Louis T. Chase died in 1942, just a few weeks after the attack on Pearl Harbor. Three colleagues at First Baptist co-authored a resolution in honor of their fellow deacon:

Since 1829, the First Baptist Church has served the community from its home on 12th Street in Uptown Columbus.

“The board of deacons feels that it has sustained an irreparable loss, and one which will be felt in the entire church. For more than 50 years, he has endeared himself to old and young alike by his unselfish service and sympathetic regard for the needs of others. His consistent Christian character, his humble walk with the Master, and his deep devotion to the cause of the poor have endeared him to every heart. The fragrant memory of his life among us will furnish inspiration and courage to those who remain to carry on his work.”

It would be 10 years before the local housing authority honored his devotion by the naming of the Louis T. Chase Homes. Time has passed and soon the housing project that was named for him will be leveled.

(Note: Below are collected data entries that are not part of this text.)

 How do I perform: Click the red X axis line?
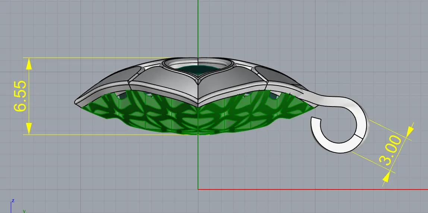(x=313, y=189)
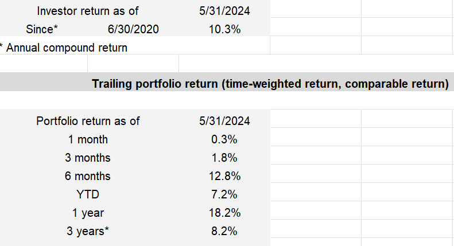The image size is (454, 246).
Task: Click the date beside Investor return
Action: [x=224, y=11]
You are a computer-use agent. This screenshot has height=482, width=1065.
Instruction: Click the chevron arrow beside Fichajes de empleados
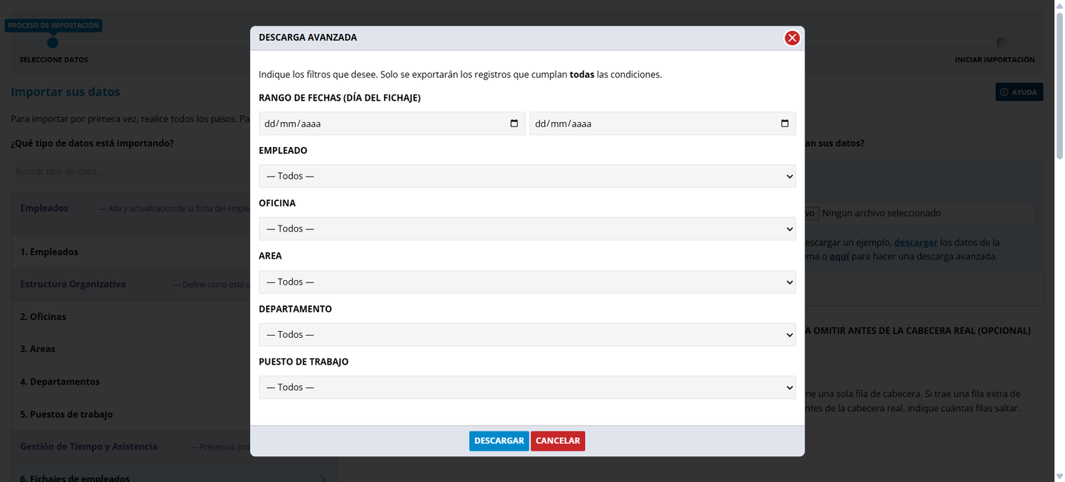click(x=323, y=478)
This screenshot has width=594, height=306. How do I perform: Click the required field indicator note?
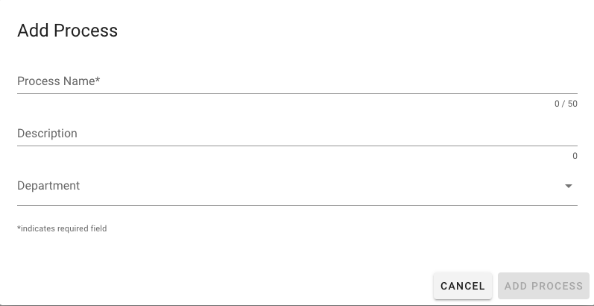(62, 228)
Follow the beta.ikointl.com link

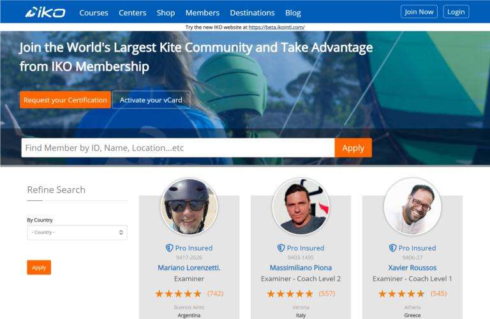276,27
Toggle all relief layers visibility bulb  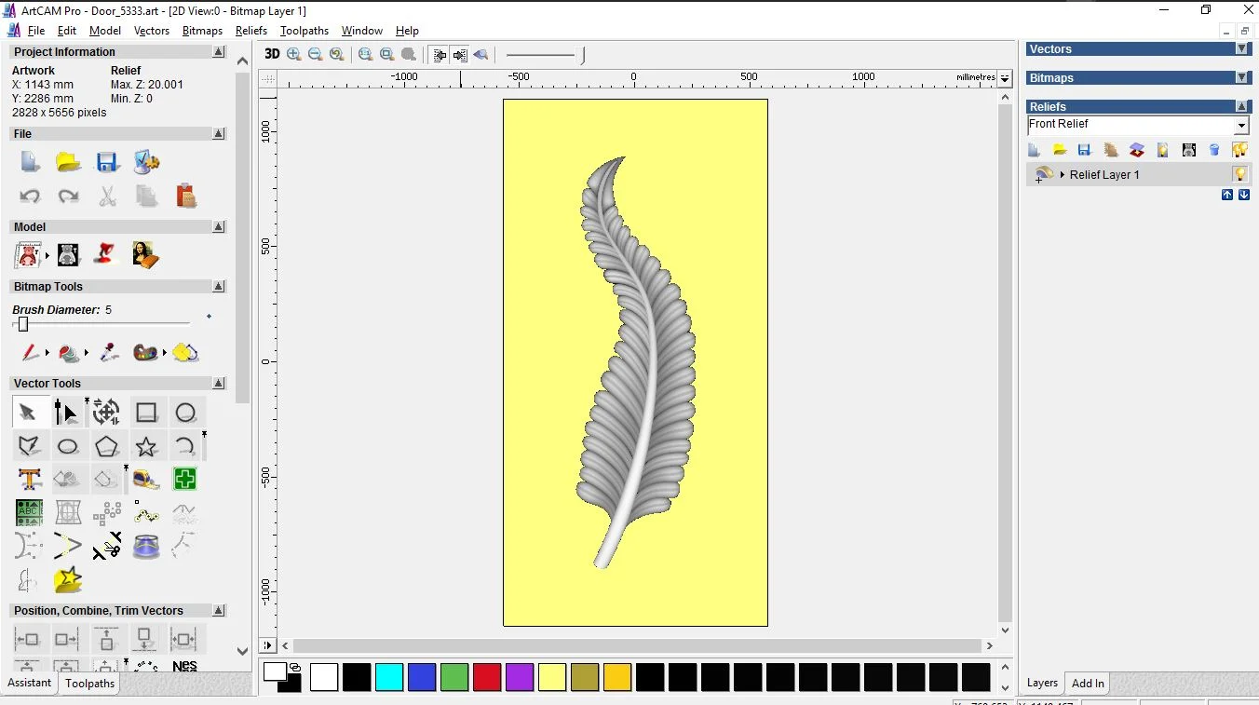coord(1239,150)
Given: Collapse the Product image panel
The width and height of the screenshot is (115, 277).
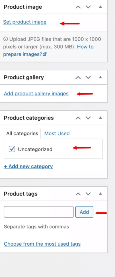Looking at the screenshot, I should 100,7.
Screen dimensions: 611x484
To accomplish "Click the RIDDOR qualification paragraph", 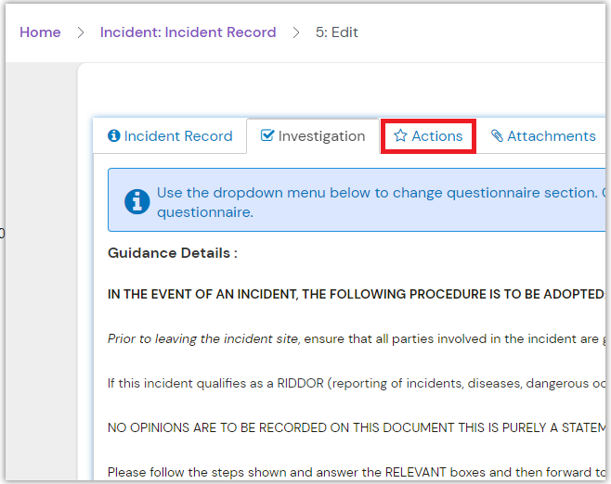I will 353,383.
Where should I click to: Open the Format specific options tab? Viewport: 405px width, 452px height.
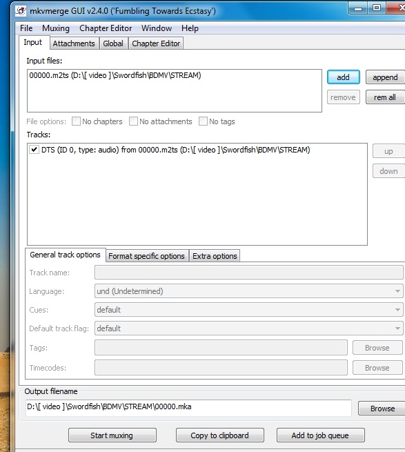(146, 256)
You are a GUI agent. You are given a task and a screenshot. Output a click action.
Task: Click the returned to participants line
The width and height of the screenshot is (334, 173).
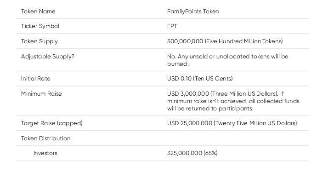coord(210,109)
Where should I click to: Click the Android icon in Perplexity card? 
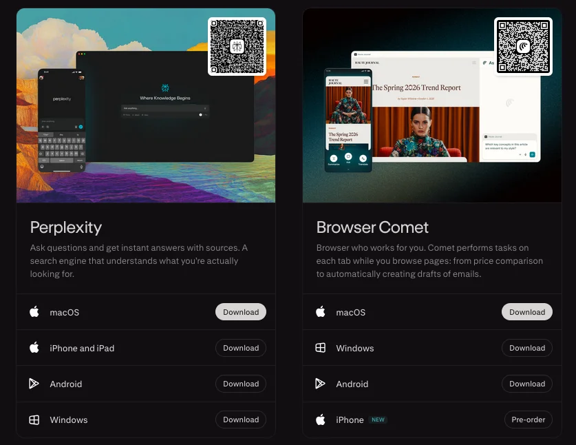pyautogui.click(x=34, y=384)
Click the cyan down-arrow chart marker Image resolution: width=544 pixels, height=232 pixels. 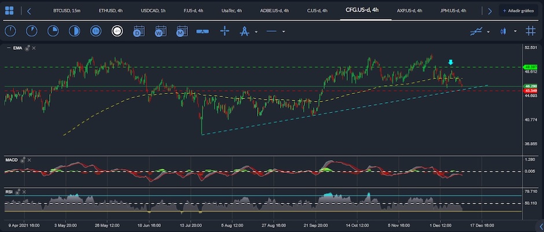450,62
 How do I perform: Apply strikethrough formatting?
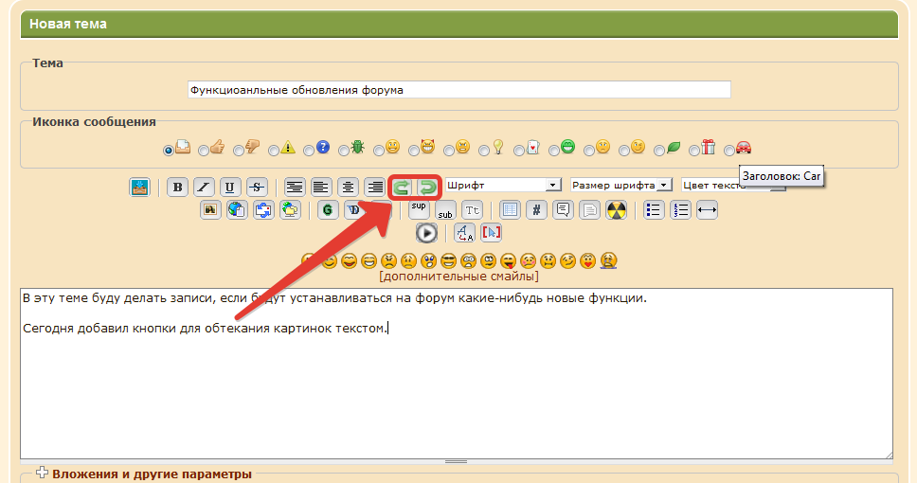point(257,187)
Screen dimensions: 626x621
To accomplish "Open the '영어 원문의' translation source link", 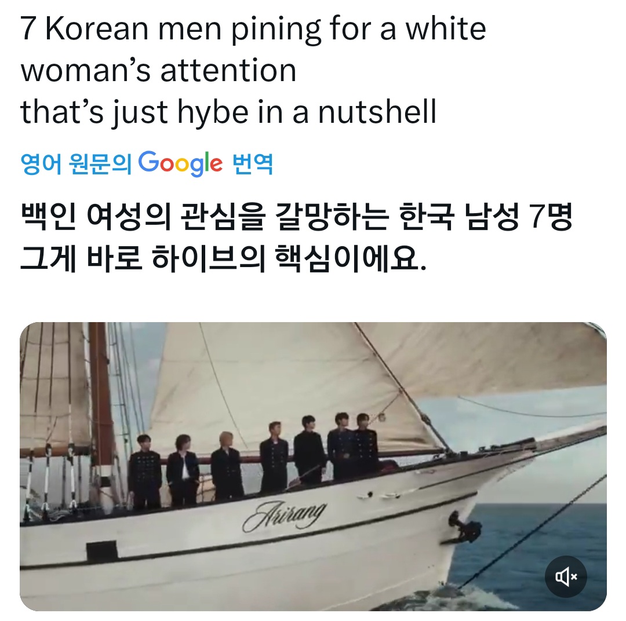I will pos(75,163).
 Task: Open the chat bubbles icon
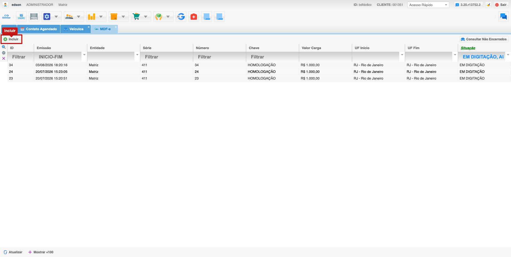tap(503, 17)
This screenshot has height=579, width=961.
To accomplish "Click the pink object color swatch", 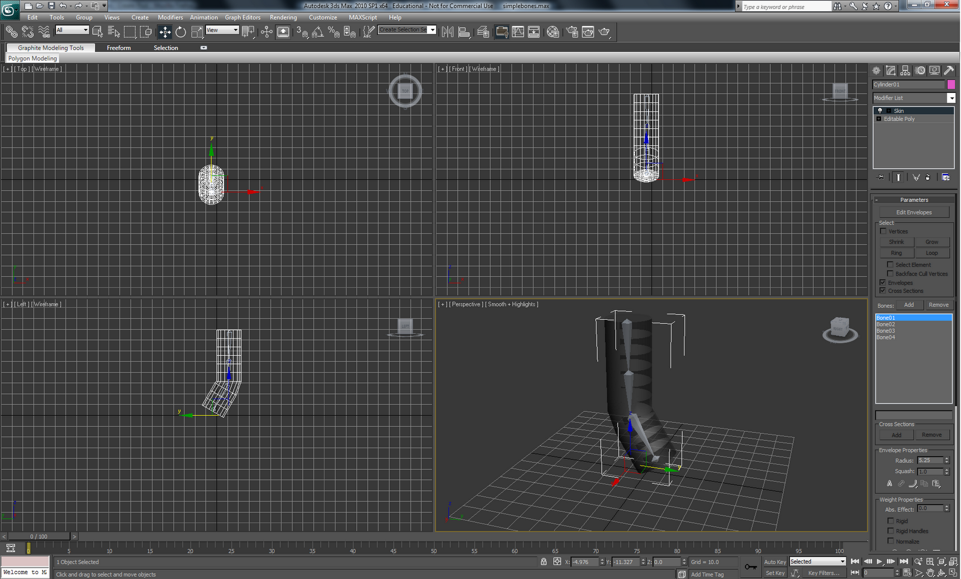I will click(951, 85).
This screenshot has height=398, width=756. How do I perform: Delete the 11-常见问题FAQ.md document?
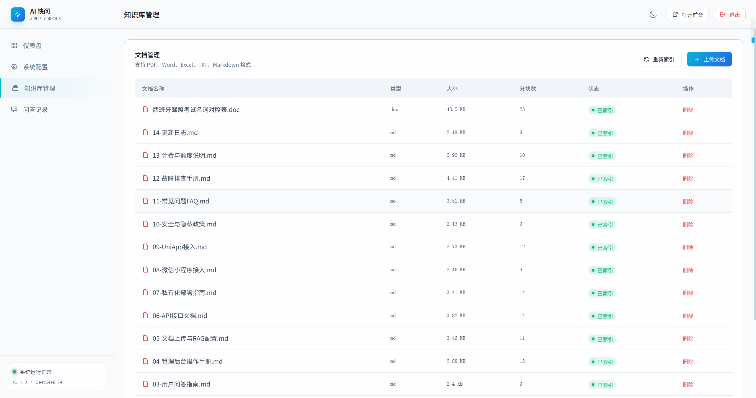[688, 201]
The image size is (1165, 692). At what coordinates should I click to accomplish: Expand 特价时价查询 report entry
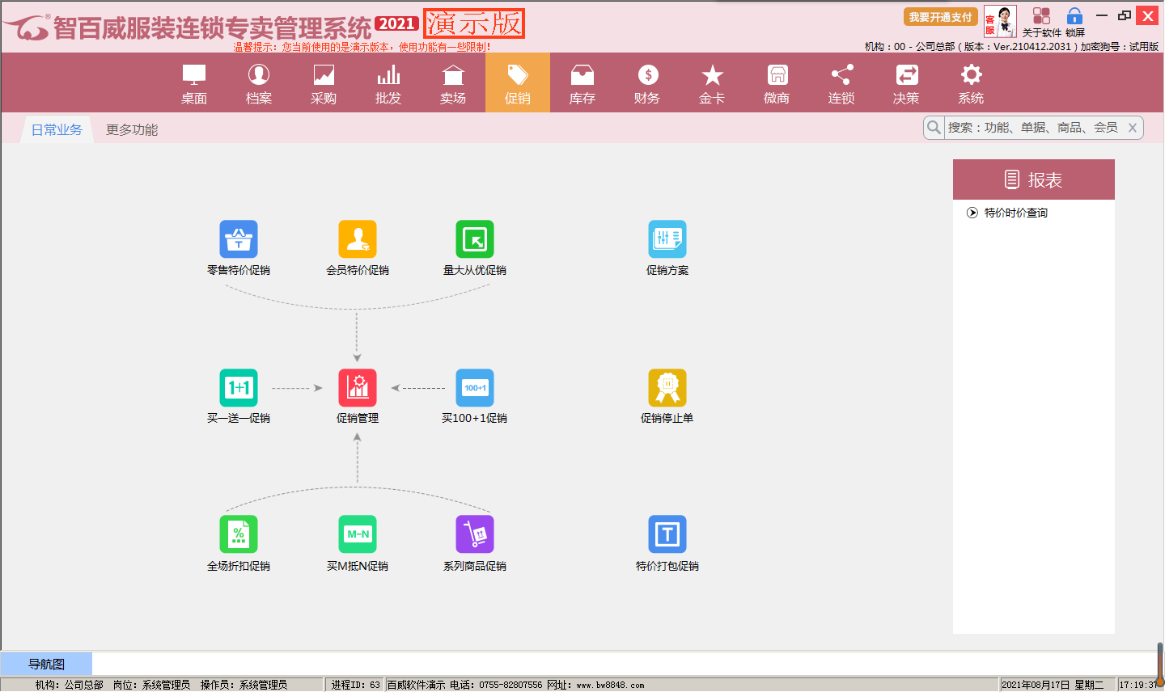[1015, 213]
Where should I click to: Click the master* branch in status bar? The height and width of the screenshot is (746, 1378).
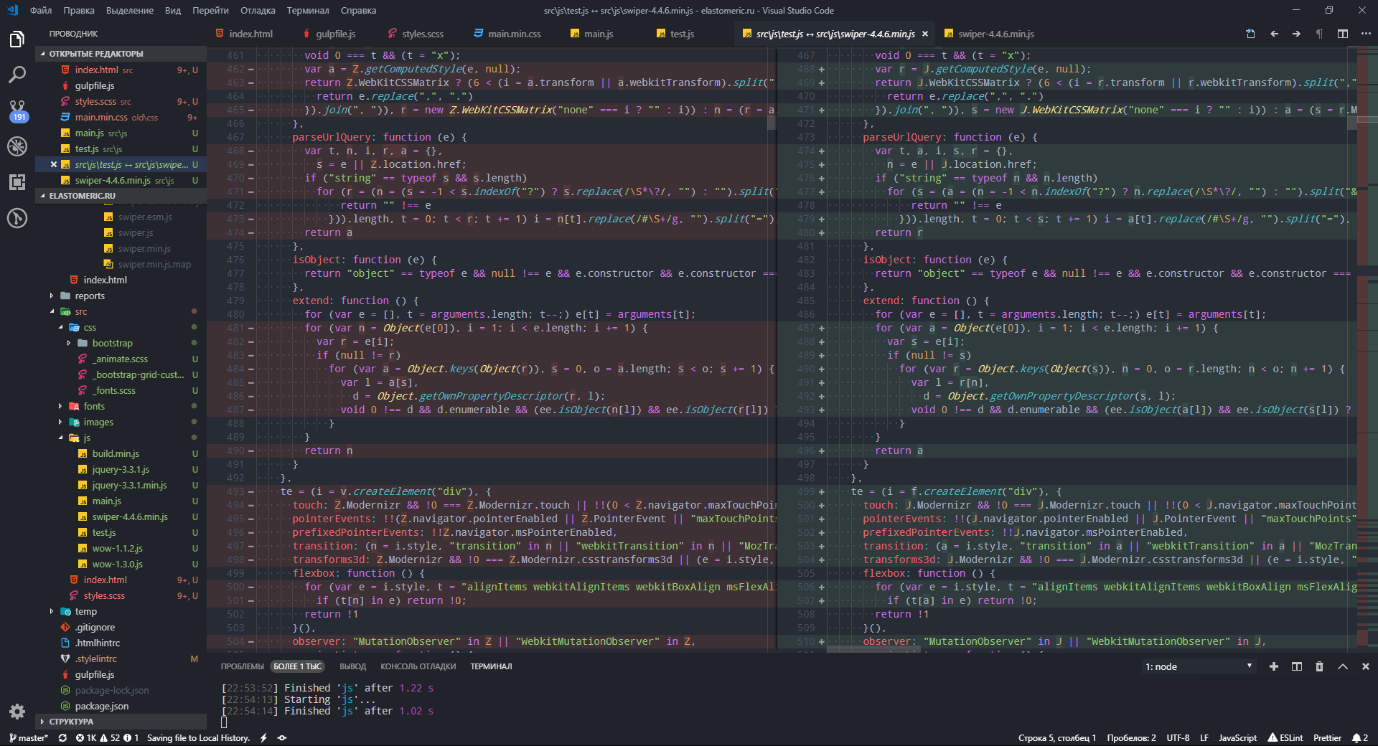[29, 737]
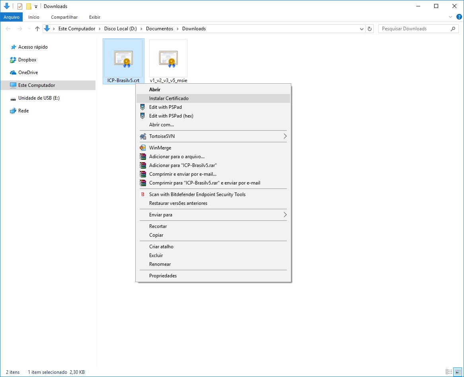
Task: Expand the TortoiseSVN submenu arrow
Action: 285,136
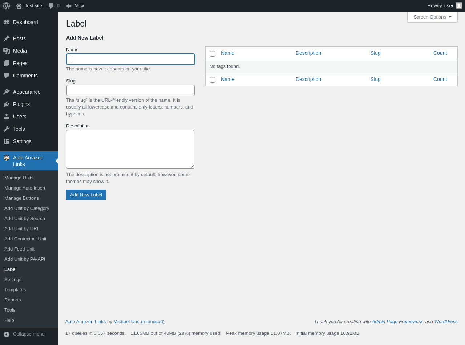Click the Dashboard gauge icon
The width and height of the screenshot is (465, 345).
[x=7, y=22]
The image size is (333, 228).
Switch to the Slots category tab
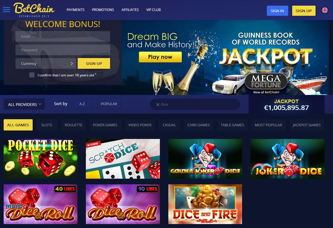[x=47, y=125]
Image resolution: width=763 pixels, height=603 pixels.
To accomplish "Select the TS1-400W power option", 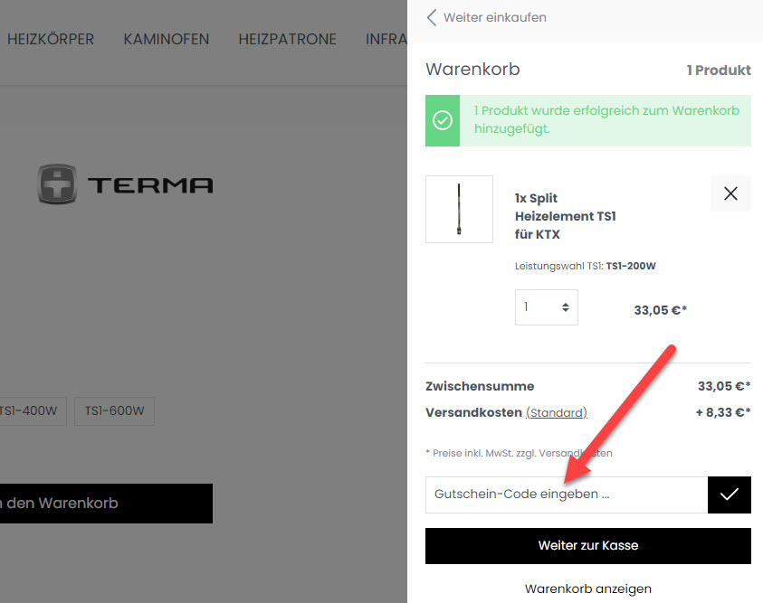I will coord(31,410).
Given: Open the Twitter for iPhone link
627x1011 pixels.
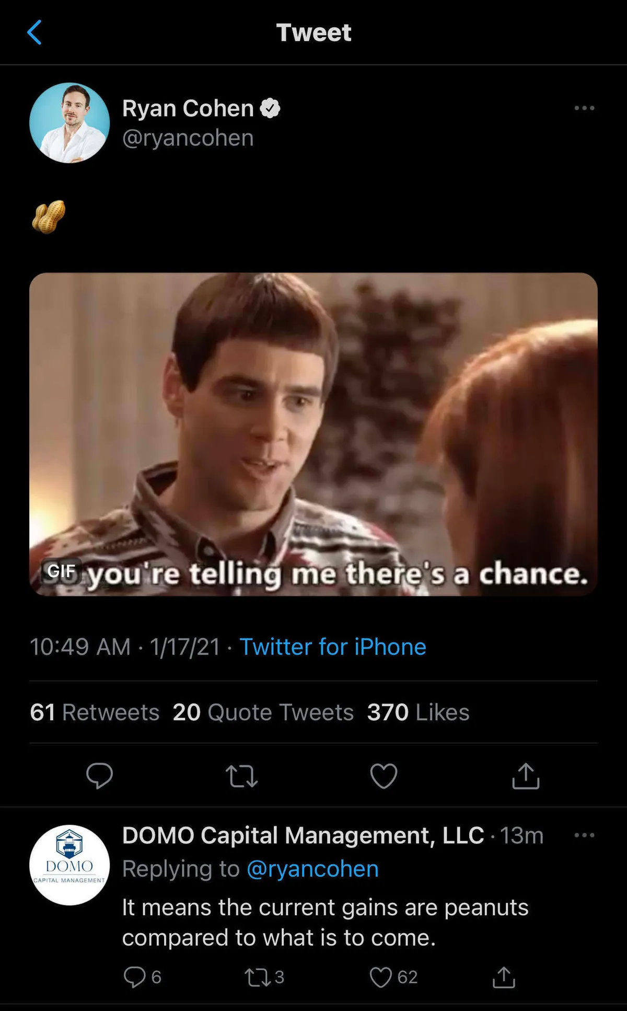Looking at the screenshot, I should coord(333,647).
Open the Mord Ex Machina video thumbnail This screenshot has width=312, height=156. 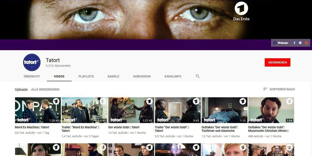[x=38, y=110]
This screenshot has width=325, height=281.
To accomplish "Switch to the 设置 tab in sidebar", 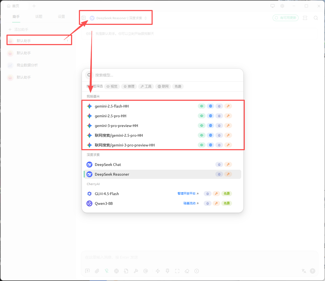I will click(61, 16).
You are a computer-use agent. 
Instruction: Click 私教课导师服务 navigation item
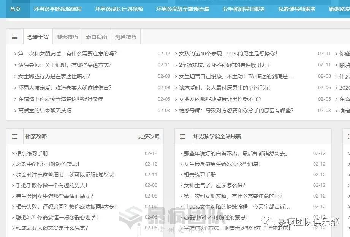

If he were here today, Chase would be openly concerned about the relocation of the current residents in an area of town that for some reason grabbed his heart. He would look past some people’s desire to clear an attractive path down Second Avenue so visitors won’t have to look into the windows of a housing project and so white water rafters on the Chattahoochee will have something pretty to see.

The music that Louis T. Chase made is quiet and his hands-on efforts to help the poor are peaceful and still. He was a man of harmony who wanted the hungry to be fed and the homeless to have a bed. As public officials prepare to demolish the units named in his honor, hopefully someone will pick up those worthy batons.